“I know you, I walked with you once upon a dream.”

Upon seeing Germany’s legendary Neuschwanstein Castle, you may find yourself with a bit of déjà vu, whistling these familiar lyrics to Walt Disney’s classic film, Sleeping Beauty. Now you can make your own fairy tale dreams a reality with a whirlwind visit to the castle that inspired Sleeping Beauty and Cinderella’s stunning abodes (and was featured in other classic films like The Great Escape with Steve McQueen and Chitty Chitty Bang Bang with Dick Van Dyke).

Nestled among the already fairy tale-like Bavarian Alps, Neuschwanstein Castle was first commissioned by Ludwig II of Bavaria (not, it turns out, a Hollywood movie studio). The reclusive king, nicknamed ‘Mad Ludwig’ by his not-always-so-thrilled-with-him subjects, wanted a castle to represent both his love of mid-nineteenth century castle romanticism (Burgenromantik in German) and... Richard Wagner, the illustrious German opera composer.

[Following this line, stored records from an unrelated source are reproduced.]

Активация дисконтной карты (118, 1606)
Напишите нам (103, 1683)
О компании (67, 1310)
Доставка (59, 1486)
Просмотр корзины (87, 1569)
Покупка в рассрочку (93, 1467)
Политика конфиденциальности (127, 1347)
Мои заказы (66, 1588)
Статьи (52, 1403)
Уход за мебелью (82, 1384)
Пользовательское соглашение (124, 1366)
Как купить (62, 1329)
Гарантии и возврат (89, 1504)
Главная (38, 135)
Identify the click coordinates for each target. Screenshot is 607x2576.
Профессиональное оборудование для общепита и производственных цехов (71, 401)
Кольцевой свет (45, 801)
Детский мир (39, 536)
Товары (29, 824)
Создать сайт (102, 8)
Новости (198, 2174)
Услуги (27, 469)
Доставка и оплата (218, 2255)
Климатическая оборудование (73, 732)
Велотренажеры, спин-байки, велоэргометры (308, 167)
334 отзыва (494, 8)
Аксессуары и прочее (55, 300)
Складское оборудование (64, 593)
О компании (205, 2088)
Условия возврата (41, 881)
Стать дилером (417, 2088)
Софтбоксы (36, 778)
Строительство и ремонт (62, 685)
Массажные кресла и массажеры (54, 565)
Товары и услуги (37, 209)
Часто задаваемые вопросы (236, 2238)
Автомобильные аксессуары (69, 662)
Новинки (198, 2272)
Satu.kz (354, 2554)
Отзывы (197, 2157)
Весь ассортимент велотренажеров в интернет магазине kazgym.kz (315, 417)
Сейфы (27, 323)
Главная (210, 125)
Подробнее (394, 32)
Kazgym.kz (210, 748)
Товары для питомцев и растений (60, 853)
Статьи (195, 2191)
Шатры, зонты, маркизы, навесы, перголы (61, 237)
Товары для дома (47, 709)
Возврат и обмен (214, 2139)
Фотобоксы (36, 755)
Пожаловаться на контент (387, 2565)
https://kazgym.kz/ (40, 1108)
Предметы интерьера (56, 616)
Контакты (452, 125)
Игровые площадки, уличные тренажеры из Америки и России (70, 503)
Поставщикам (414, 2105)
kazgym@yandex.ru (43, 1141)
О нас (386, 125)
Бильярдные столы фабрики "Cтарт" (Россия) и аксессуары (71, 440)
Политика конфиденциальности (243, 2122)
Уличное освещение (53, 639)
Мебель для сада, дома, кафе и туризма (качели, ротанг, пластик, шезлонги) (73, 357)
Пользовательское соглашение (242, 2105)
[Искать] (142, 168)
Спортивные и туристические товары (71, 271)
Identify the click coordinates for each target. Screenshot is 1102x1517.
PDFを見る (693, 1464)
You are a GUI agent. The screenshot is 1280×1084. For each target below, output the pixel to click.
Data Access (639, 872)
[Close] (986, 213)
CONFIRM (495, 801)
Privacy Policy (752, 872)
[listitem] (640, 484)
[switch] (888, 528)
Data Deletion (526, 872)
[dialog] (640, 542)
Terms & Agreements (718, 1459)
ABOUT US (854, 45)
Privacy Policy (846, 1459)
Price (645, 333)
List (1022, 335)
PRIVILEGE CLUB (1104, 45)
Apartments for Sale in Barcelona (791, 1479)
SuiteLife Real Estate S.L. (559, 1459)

While most castles are not usually inspired by noted composers of their day (poor Beethoven and Mozart!), Ludwig II was not the ordinary palace patron. Born in Munich and attaining the royal crown at the mere age 18, Ludwig is oft quoted as saying “I wish to remain an eternal enigma to myself and others.” His cousin and friend, Empress Elisabeth called him an “eccentric living in a world of dreams.” Indeed, the monarch was more interested in art, music and architecture than he was in ruling his kingdom. But his youth and good looks helped to initially bolster his popularity. Introverted, creative and a constant day-dreamer, Ludwig was also known for being generous with those whom were hospitable to him, chatty with local farmers and labourers and friendly toward those whom some did not embrace (he chastised his beloved Richard Wagner over the composer’s anti-Semitic writings, calling them “odious”).

Ludwig spent all his royal revenues and personal fortune – but no state funds – on his various projects. He was inspired by the artistic endeavours of other nations and wanted to bolster Bavaria’s cultural heritage. He loved castles from the bygone eras of the Middle Ages and sought to single-handedly spark a new craze. Ludwig personally approved every detail of the planning – including architecture, decoration and furnishings. Stage designer Christian Jank (not too surprisingly, known for his scenery for Richard Wagner’s opera Lohengrin) drafted the initial architectural plans. Many of the rooms in the castle were inspired by Wagner and his characters – in particular, the third and fourth floors. The castle’s Singers Hall contains characters from Wagner’s operas. Paintings throughout the castle reference Wagner’s works. So do mosaics. Even the name ‘Neuschwanstein Castle’ pays homage, as its literal translation is ‘New Swan Castle.’ One of Wagner’s characters was called the Swan Knight.

The 14 rooms finished before Ludwig’s death are stunningly and lavishly decorated. As one of the last castles to be built in Europe, it was originally created with very modern conveniences like central heating, toilets with automatic flushing, hot running water, an electrical bell system, even a telephone (though at the time, there weren’t too many people Ludwig could call!)

Outside the castle, there is a beautiful garden surrounded by a walled courtyard and even an artificial cave. The two story, Byzantine-styled throne room features wall paintings with angels, a mural of St. George slaying a dragon, a glass chandelier and intricate mosaic floor tiling. But alas, no throne! Ludwig died mysteriously before it could be created (enemies who were upset about the monarch’s spending habits were working to overthrow him at the time). Other projects were left unfinished as well, including a watchtower and a chapel.

Today, the castles has paid for itself many times over by attracting millions of tourists to Ludwig’s beloved homeland and securing a permanent, prominent place in Bavaria’s cultural heritage.